I was reading this question Evaluate the following integral $ \int_1^{\infty} \frac{\lbrace x\rbrace-\frac{1}2}{x} dx$ and I have seen that the user have used the mantissa of a real number or the fractional part.
I know that the mantissa of $x\in\Bbb R$ is defined by $\text{mant}(x)=x-\lfloor x\rfloor$ and $0\leq \text{mant}(x)<1$. I add the different symbologies.
$$\text{mant}(x)=\begin{cases}
\{x\}& \\
\text{frac}(x) &\\
M(x)
\end{cases}
$$
- the mantissa of a real number is connected to the logarithms and in what way?
- If I have $x=-0.43$, $\text{mant}(x)= -0.43-\lfloor (-0.43)\rfloor=\color{red}{ -0.43-(-1)\cdot \lfloor(+0.43)\rfloor}$? i.e. can I bring out the minus sign from if $x\in\Bbb R$, $\lfloor (-x)\rfloor \iff -\lfloor x\rfloor$? Is there a specific property?

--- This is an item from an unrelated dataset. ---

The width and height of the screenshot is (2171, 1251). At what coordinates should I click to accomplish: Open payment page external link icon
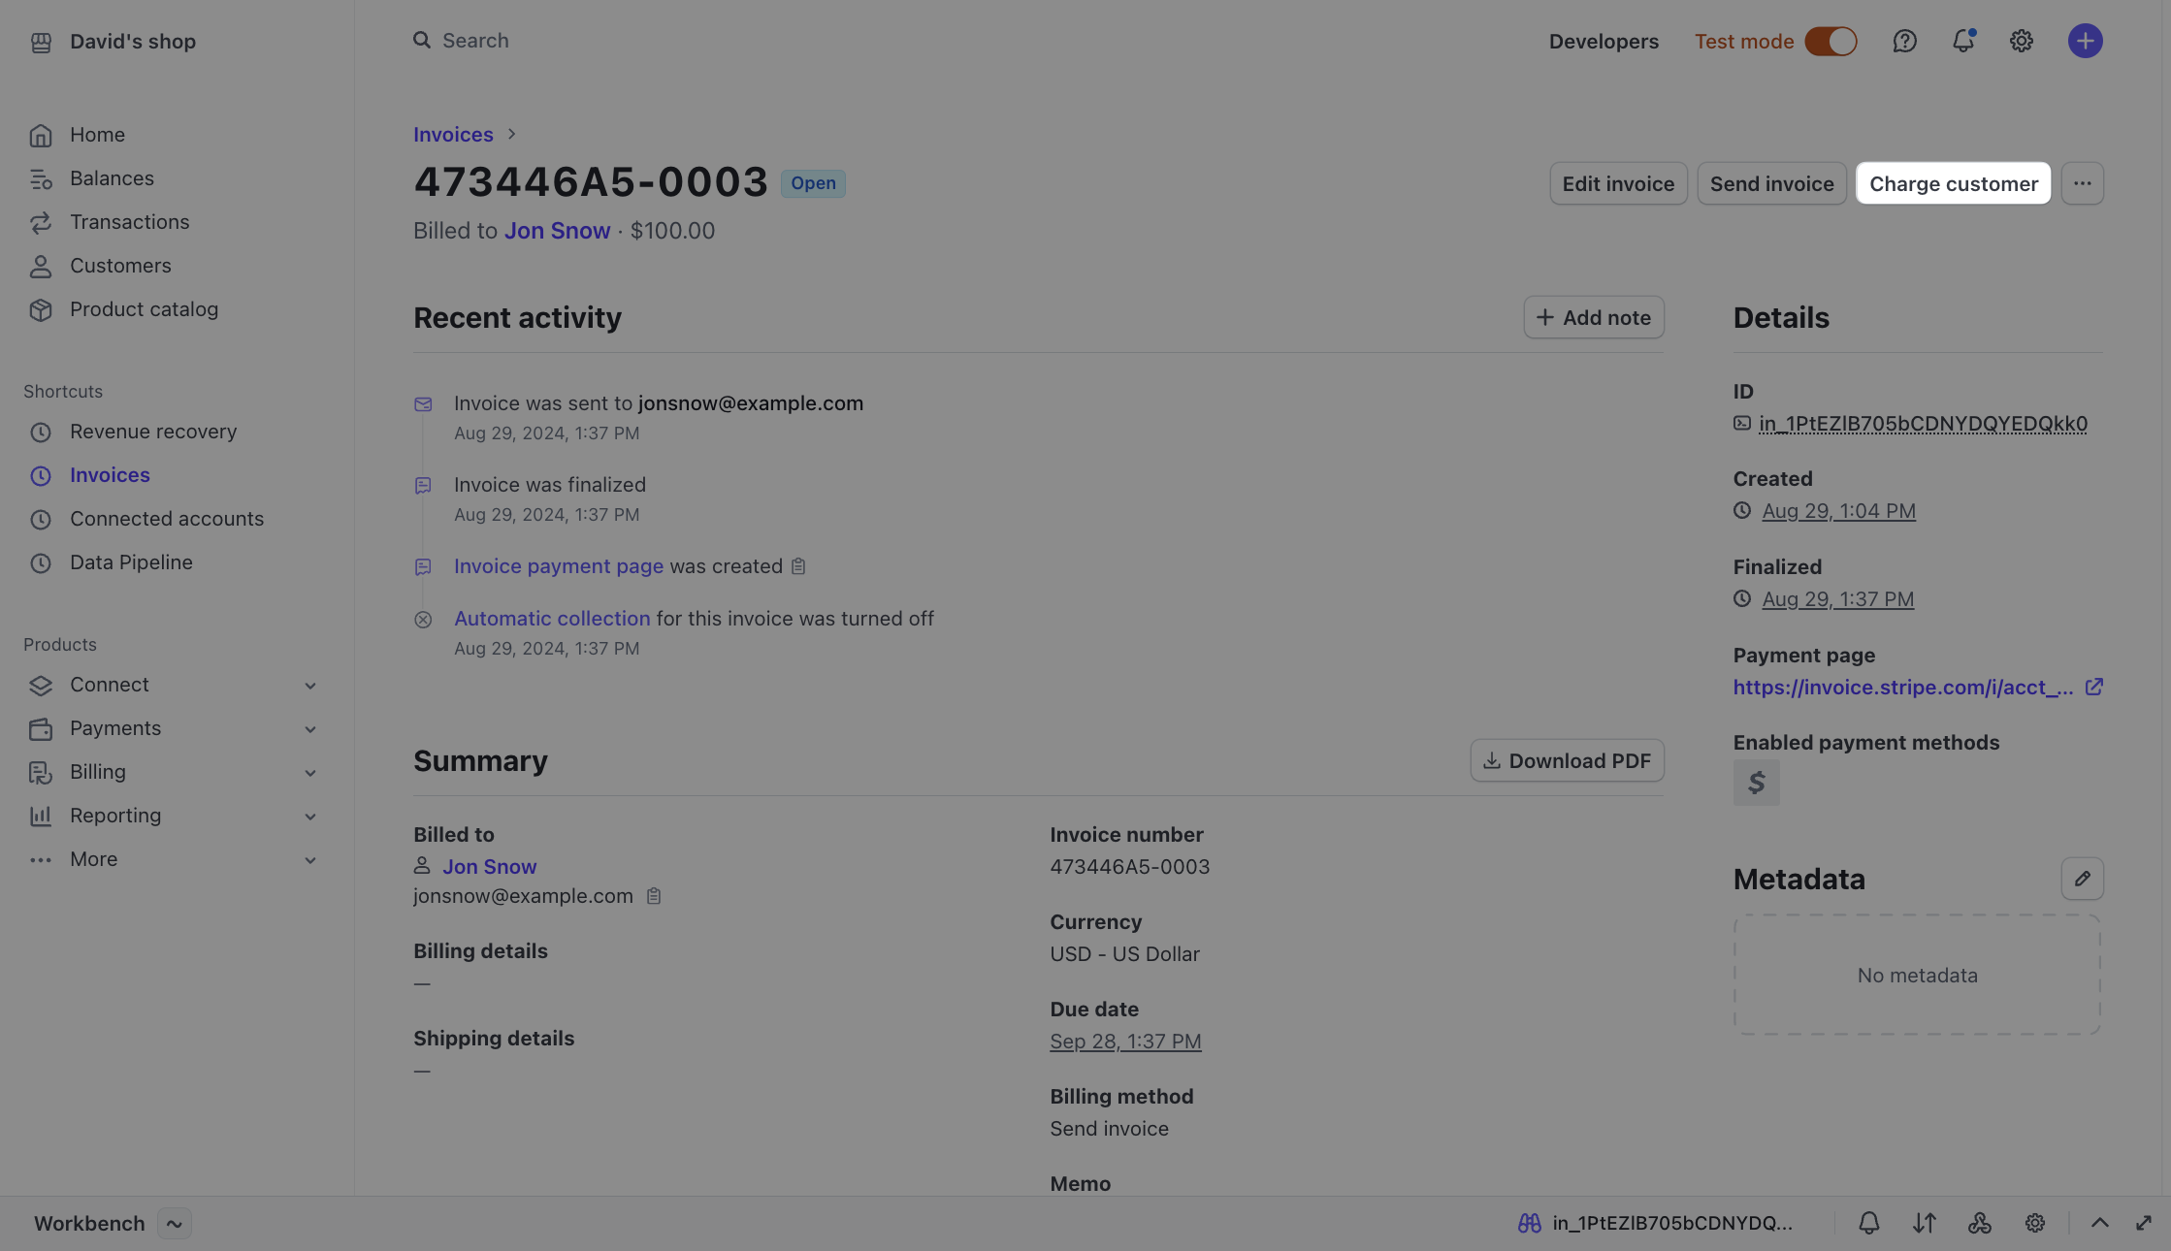click(x=2094, y=687)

- What is the relevance of this mantissa function?
Best Answer
A short answer, there is much more to say about this topic.
$2$: You can bring a minus outside of a floor, but when you do this, the floor becomes a ceiling. In other words, $$ \lfloor -0.43\rfloor = -1 $$ since the floor function means to round down. On the other hand, $$ \lfloor -0.43\rfloor = -\lceil 0.43\rceil=-1. $$ Note that the fractional part of a negative number is sometimes defined in other ways (such as rounding towards zero).

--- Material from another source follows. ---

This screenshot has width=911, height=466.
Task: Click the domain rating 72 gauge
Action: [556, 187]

$1$ and $3$: One big application of the mantissa is in how numbers are stored on a computer. There are various ways to do this (and tricks which I am omitting). But, a number is stored as a mantissa $m$ and an exponent $e$. From this pair, the corresponding number is $m2^e$ (on a real computer the representation is slightly different, but I'm just trying to go for the idea). This also shows where logarithms come into play, the exponent $e$ is a (rounded) logarithm of the desired number.

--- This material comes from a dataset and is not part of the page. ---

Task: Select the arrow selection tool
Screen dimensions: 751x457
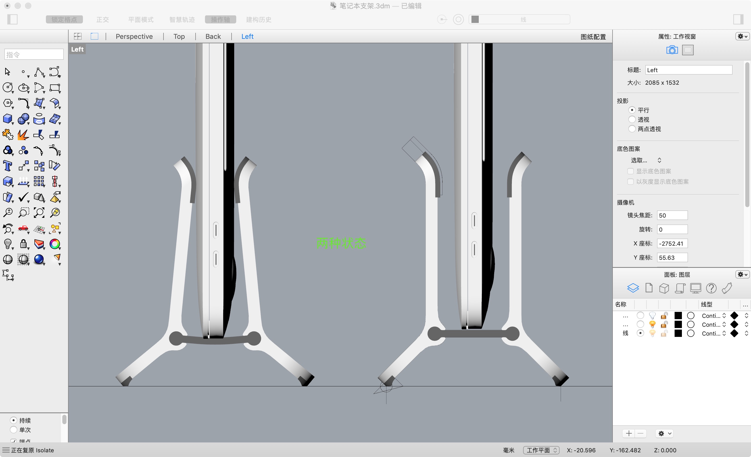Action: pyautogui.click(x=7, y=72)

Example (using base $10$, instead of base $2$, which a computer would use): The number $1,578$ could be written as $$ 0.1578\cdot 10^4. $$ The $0.1578$ would be the mantissa and the $4$ is the exponent. Note that $4\leq\log_{10}1578<5$, a connection to logarithms.
Aside: On a real computer, the representation could be closer to $$ 1.578\cdot 10^3, $$ where only the mantissa $0.578$ would be stored (on a computer, there is only one leading digit since binary has only numbers, $0$ and $1$.